Para fortalecer el pelo (con la edad se nos empieza a caer todo), suelo beberme cada día un sobrecito de minerales y oligoelementos disuelto en agua. Como tengo faringitis crónica, de cuando en cuando me tomo unas cuantas cápsulas de vitamina A y E. Para evitar acatarrarme, mastico un comprimido de vitamina C. Contra las jaquecas recurro a un complejo de B6 y B12. La ingesta de todo esto, y de otros suplementos alimenticios que no me detengo a detallar, me convierten en una perita en dulce para los laboratorios farmacéuticos y en un ejemplar bastante común de urbanita occidental, una subespecie humana sumamente preocupada por su bienestar físico, por su salud y por el obsesivo afán de no envejecer y no morir nunca jamás.

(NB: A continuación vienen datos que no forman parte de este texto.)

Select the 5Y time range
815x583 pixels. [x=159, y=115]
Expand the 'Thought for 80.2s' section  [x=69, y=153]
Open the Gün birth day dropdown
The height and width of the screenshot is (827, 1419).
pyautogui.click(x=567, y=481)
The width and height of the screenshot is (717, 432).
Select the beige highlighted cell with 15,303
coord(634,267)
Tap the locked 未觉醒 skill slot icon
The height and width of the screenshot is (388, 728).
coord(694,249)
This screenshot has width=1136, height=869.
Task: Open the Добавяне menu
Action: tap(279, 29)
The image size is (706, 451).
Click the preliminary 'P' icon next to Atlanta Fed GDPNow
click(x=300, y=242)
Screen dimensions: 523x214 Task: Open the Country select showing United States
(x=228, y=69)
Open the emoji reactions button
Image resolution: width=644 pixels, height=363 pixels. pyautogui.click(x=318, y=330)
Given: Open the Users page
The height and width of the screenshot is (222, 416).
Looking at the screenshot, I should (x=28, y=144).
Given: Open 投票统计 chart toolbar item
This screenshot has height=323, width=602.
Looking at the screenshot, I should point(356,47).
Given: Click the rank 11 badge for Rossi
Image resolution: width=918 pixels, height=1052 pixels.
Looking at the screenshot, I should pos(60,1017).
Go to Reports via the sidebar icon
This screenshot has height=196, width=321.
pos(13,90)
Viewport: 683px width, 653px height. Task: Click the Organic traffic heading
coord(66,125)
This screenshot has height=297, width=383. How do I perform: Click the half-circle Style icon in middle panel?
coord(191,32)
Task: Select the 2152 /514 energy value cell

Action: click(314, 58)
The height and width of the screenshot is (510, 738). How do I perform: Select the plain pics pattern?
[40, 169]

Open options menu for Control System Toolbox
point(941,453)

Pensaba yo en todo esto mientras leía hace unos días el informe anual de la FAO. Resulta que hay más de dos mil millones de personas que se alimentan de un modo tan deficiente que padecen una grave carencia de micronutrientes, es decir, de minerales y vitaminas; tan grave, de hecho, que puede conducirles a la ceguera o a la discapacidad mental y coloca su expectativa de vida en torno a los 38 años, mientras que la media en los 24 países más ricos del mundo supera los setenta. Las mujeres españolas, por ejemplo, somos las segundas más longevas del mundo, después de las japonesas: comiendo opíparamente lo que quiero y cuando quiero, e inflándome además de vitaminas, tengo una expectativa media de vida de 82,5 años.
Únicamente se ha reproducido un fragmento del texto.